● PROBLEMS AND TASKS
(1) Rewrite the paragraph of the passage on the Aztecs that begins "The center of Aztec culture" as a short bulleted list that keeps its main facts.
(2) From the passage on the Aztecs, quote the words between "The center of" and "traveled by canoes.", inclusive.

● TEXT TO READ

* * * * * * *

Aztecs
Aztecs

The Aztecs: Ambivalence and Beauty

The Aztecs were also known as the Tenocha or the Mexica and the name Mexico comes from this. They were the dominant peoples of Central America at the time of the Spanish conquest in the early 1500s. Read The Conquest of New Spain by Bernal Diaz for an absolutely gripping account of this by a conquistador who was there.

The center of Aztec culture was the city of Tenochtitlan [Teh-noche-TEE-tlahn- ‘place of the prickly pear cactus’] in the Valley of Mexico. This was on the location of the present day site of Mexico City. It is estimated that at the time of the Spanish conquest Tenochtitlan had in the region of 200,000-300,000 people and it was apparently a beautiful sight. It would have been larger than any European city of the time. It contained more than forty finely decorated pyramids, large residential areas, and six major canals which acted as transport routes along which the inhabitants traveled by canoes.

Family life was important to the Aztecs. When babies were born the delivery was assisted by a midwife. Midwives were highly regarded professionals. As Aztec women married when they were as young as fifteen the first birth was often to a teenage girl of a young age. The midwife would cut the umbilical cord, wash the baby, and then offer a prayer to Chalchiuhtlicue [“Jade-Her-Skirt”]. Baby boys were told that life was difficult and full of suffering and that they were likely to die in battle or as sacrifices. The umbilical cord of boys was given to warriors to be buried on the battlefields. Boys were educated at home by their fathers until they were about ten when they started school. The umbilical cord of girls was buried by the hearth. The domestic role was seen as the most important part of a woman’s life. The women generally stayed within the home and cooked and made clothing. When girl babies were born they were told by the assisting midwife that they were to the house as the heart was to the body. Girls stayed in the home with their mothers and began their “training” when they were four. By the age of twelve they were accomplished weavers. The women dressed in wraparound skirts and sleeveless blouses. Women often coloured their faces in a pale yellow ochre powder to enhance their attractiveness.

A man could have one main wife but a number of secondary wives. It was important to Aztec women, like women everywhere, to be thought to be beautiful. Mature, married Aztec women typically wore their hair in two horn-like tufts while younger women often wore it straight and long sometimes down to the waist. Like the Egyptians cleanliness was valued as was a pleasant scent. Women used to wear garlands of pleasant smelling flowers around their necks. Aztec women were not to put red on their mouths and were to keep clean and wash if they wanted their husbands to continue to love them. Most Aztec women did not wear make-up but some women accompanied warriors and these wore a yellow ochre and dyed their teeth red. Aztec women decorated themselves with jewelry including shell, clay, precious metals, and feathers. The ideal Aztec woman was not too thin and young women were told not to have early babies because of what it would do to their figures! Aztec women were supposed to be modest in their sexual conduct though there were prostitutes within the culture. Female adultery was punishable by death.

* * * * * * *

● RECORDS SUPPLIED
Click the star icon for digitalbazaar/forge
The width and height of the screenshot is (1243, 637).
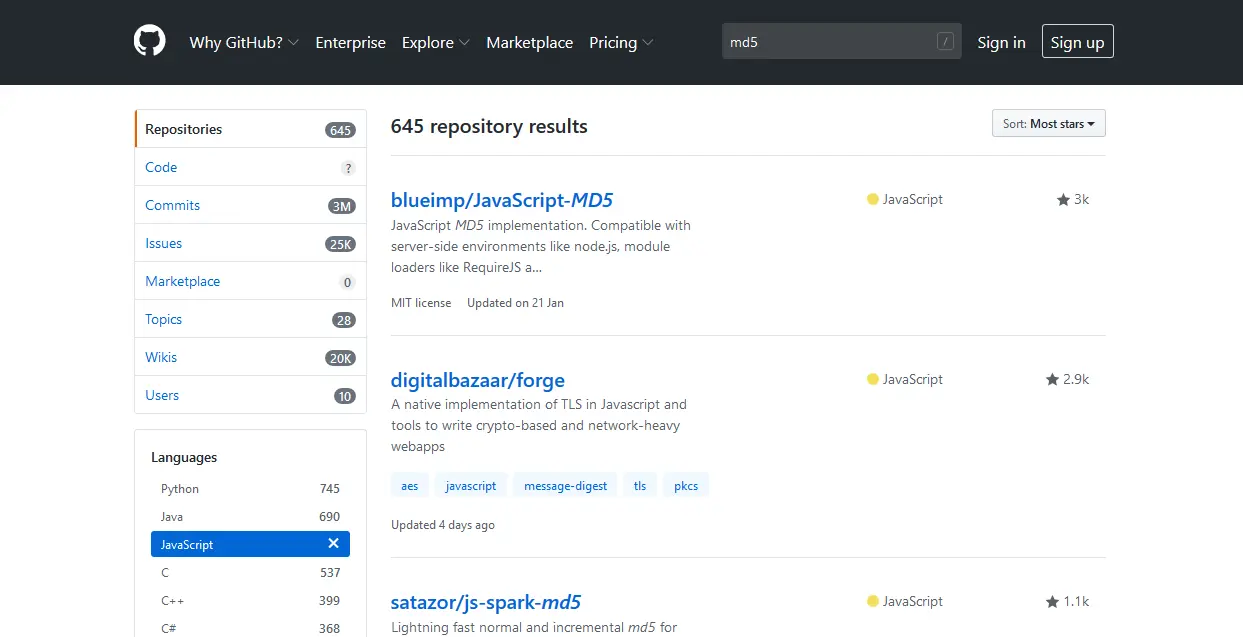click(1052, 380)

* * * * * * *

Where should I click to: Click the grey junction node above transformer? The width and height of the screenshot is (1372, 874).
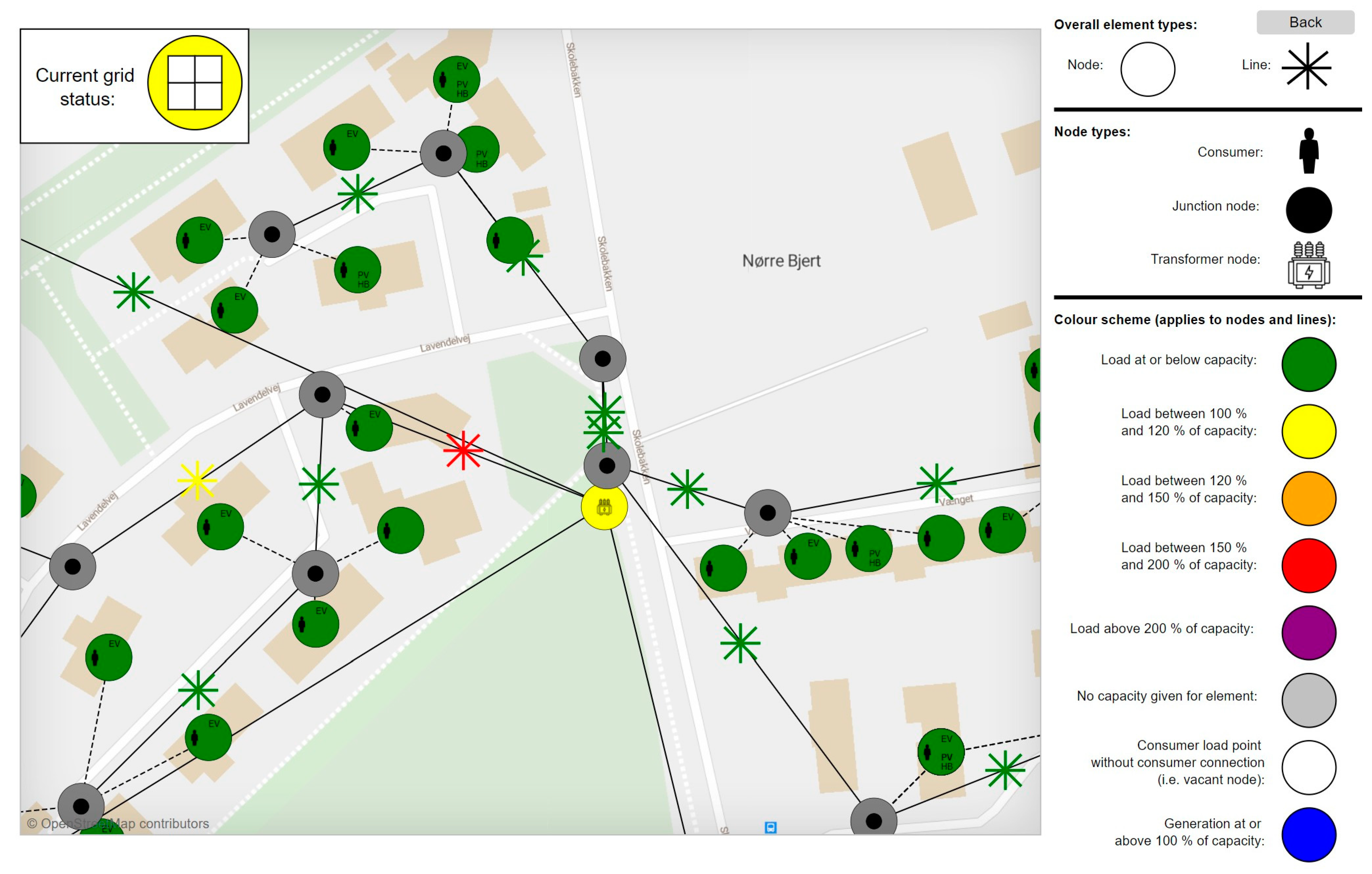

* * * * * * *

● RESPONSES BY TASK
(1)
- Tenochtitlan, "place of the prickly pear cactus," was the center of Aztec culture. It stood in the Valley of Mexico, where Mexico City is today.
- At the time of the Spanish conquest it had an estimated 200,000–300,000 people. That would have made it larger than any European city of the time, and it was apparently a beautiful sight.
- It had more than forty finely decorated pyramids and large residential areas.
- Six major canals served as transport routes, and inhabitants traveled them by canoe.

(2)
The center of Aztec culture was the city of Tenochtitlan [Teh-noche-TEE-tlahn- ‘place of the prickly pear cactus’] in the Valley of Mexico. This was on the location of the present day site of Mexico City. It is estimated that at the time of the Spanish conquest Tenochtitlan had in the region of 200,000-300,000 people and it was apparently a beautiful sight. It would have been larger than any European city of the time. It contained more than forty finely decorated pyramids, large residential areas, and six major canals which acted as transport routes along which the inhabitants traveled by canoes.